И с каким неподражаемым искусством автор романа показывает затем противодействие общества этому заклятому врагу гнилого покоя, с которым оно свыклось? Стоя на одной ступени политического воспитания с неожиданным преобразователем, явившимся посреди его, общество бессильно ограничить его порывы, если они выступают за пределы установлений, и равно бессильно подать ему руку помощи, если он действует в границах блага, порядка и разумности. Калинович не находит тут ни начал, в которых видимо нуждается, ни спасительного предостережения, когда он попадает на ложную дорогу: словом, он лишен точно также опоры, как и совета. Предоставленный самому себе, Калинович рано или поздно должен будет убедиться, что дело только в нем и что он может спокойно поставить самого себя на место разумной системы, принципов и правил. Чем же защищается общество от ненавистного лица, одинаково возмущающего его и своими достоинствами, и своими недостатками? Оно собирается втайне для обсуждения и изобретения средств к его погибели посредством скрытой интриги и доноса. Тайный подкоп есть единственное оружие общества и единственная его надежда. За исключением одного молодого человека, лишенного политических прав, не нашлось никого, кто бы заявил открыто свою мысль и свои убеждения, потому что все мысли и убеждения круга стыдятся самих себя и боятся света. Говоря прямее, их, собственно, и нет у обеих сторон, а есть только вражда положений. Грубо и безотчетно действует Калинович, коварно и малодушно работает общество, чтоб подорвать Калиновича. В борьбе этой нет ни достоинства, ни поучительности, ни содержания, и по существу своему она уже лишена возможности произвести какие-либо благотворные следствия. Победит ли Калинович – общество нисколько не исправится, а только глубже уйдет в свои происки и прилежней займется ими; подорвет ли оно врага своего – Калинович уступит место тысяче другим, ему подобным, которые ждут своей очереди. Случилось последнее. Калинович был отстранен, и жизнь потекла опять своим обычным порядком, со всеми теми явлениями, которые так сильно возмущали душу рьяного реформатора, и потекла с таким спокойствием, как будто его никогда и не было на свете – только великий практический мудрец, подрядчик
Папушкин, произнес ему надгробное слово в виде глубокомысленной фразы: «Заврался очень, оченно заврался». На этом и кончается роман, действительно обнаруживший теперь всю свою мысль сполна…

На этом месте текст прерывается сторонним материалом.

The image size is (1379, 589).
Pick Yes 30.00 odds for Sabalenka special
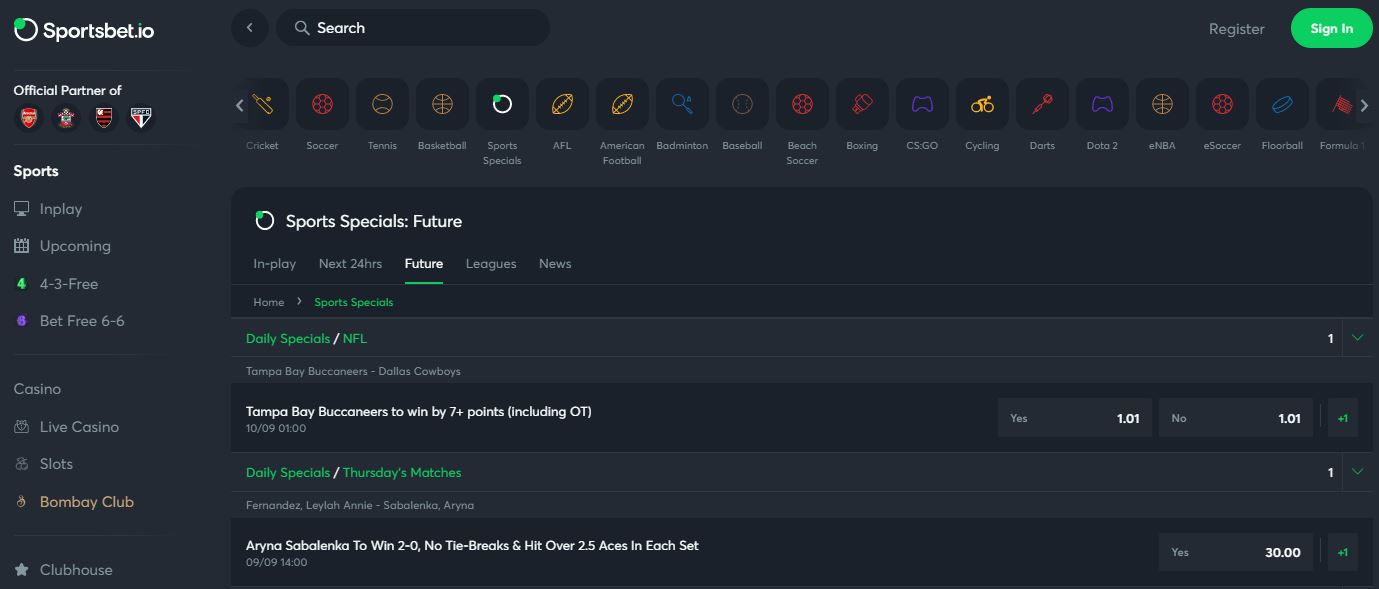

С благодарностью за характер Калиновича, за множество живых, превосходных сцен и подробностей, а еще более за то количество мыслей, которое возбуждает роман как своим содержанием, так и самой постройкой своей, покидаем мы нашего автора. Еще полные отрадных впечатлений, мы осмеливаемся, однако ж, выразить желание, чтоб за огромным, вполне заслуженным успехом романа автор не забыл другого вида своей деятельности, тех простых рассказов, где многообразная жизнь нашего народа, с ее свежими, оригинальными, симпатическими явлениями выступает рядом художественных, непогрешительных картин, надолго привязывающих к себе фантазию, чувство и воспоминания читателя. Сфера Калиновичей душна и туманна, но сфера, в которой движутся люди бесподобного «Питерщика», «Старой барыни» и проч., всегда будет производить обаятельное действие. Она тепла и отрадна, как домашний очаг, где мы свободно можем любить всех без различия, даже и погибших членов семьи, случайно отделенных от нее пороком или заблуждением.